Over a hundred years ago, the retailer John Wanamaker famously said that half of his advertising works and the other half does not, the trouble is working out which half. If that sounds familiar in your business, this episode from Marco Soares is for you.
The Marketing Conversation That Revealed a Common Mistake
Marco recently had a conversation with a business owner who was spending an absolute mountain of money on marketing. The question was simple: what is working and what is not?
The answer was very interesting. When asked for the details, the business owner explained that a certain percentage of enquiries were coming through the phone, another through website contact forms, and another through email.
On the surface, that might sound like a reasonable answer, but it fundamentally misunderstands what you are actually trying to achieve when measuring marketing effectiveness. Measuring the method of communication, whether people are phoning in, emailing, walking in, or using contact forms, does not actually help you understand where to focus your time, energy, and money.

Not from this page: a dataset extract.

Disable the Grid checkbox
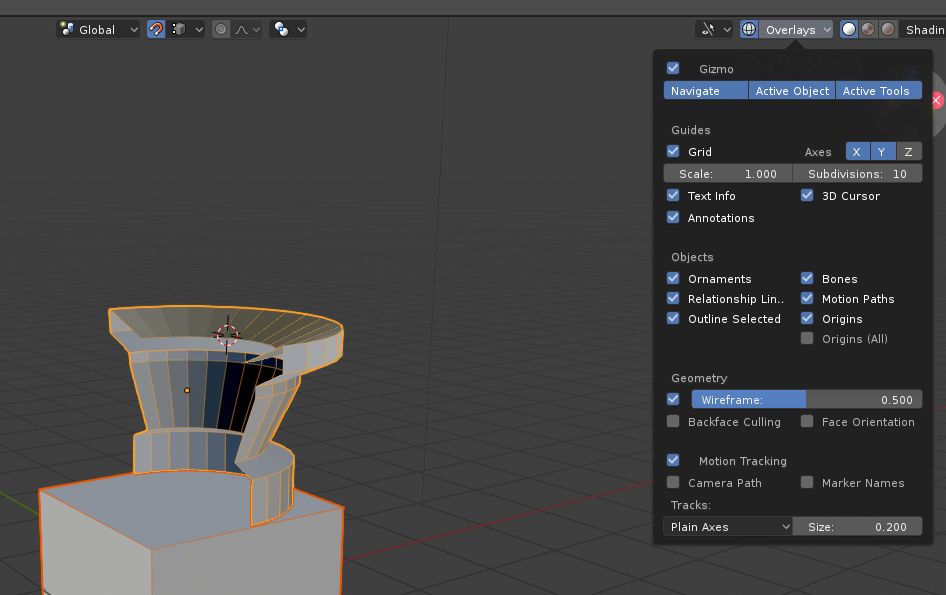pyautogui.click(x=673, y=151)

It is measuring the wrong thing entirely.
The Marketing Pyramid: Three Levels You Must Understand
To make sense of this, think about your marketing in the context of a pyramid. There are three distinct levels, and each one tells you something very different.
| Pyramid Level | Focus Element | Business Insights & Value |
|---|---|---|
| Top Level | Marketing Campaigns | Specific initiatives with specific objectives and timelines. Measures if offers, messaging, and target audiences are actually working. This provides core strategic intelligence. |
| Middle Level | Marketing Channels | The broader methods used to broadcast campaigns (e.g., SEO, events, social media, email). Identifies which avenues yield qualified leads and provide the highest return on investment (ROI). |
| Bottom Level | Method of Contact | How prospects choose to communicate (e.g., phone, email, contact forms). Helps optimize sales team resources and communication technology, but does NOT measure marketing ROI or effectiveness. |
The Top of the Pyramid: Marketing Campaigns
At the top of the pyramid sit your marketing campaigns. Campaigns are specific initiatives with specific objectives, aimed at specific people. You might have launched a new product and built a campaign around raising awareness and driving enquiries. You might have a specific offer aimed at a specific audience, running for a specific period of time, with a specific target number of leads. Or you might have a customer reactivation campaign with a clear objective and timeline.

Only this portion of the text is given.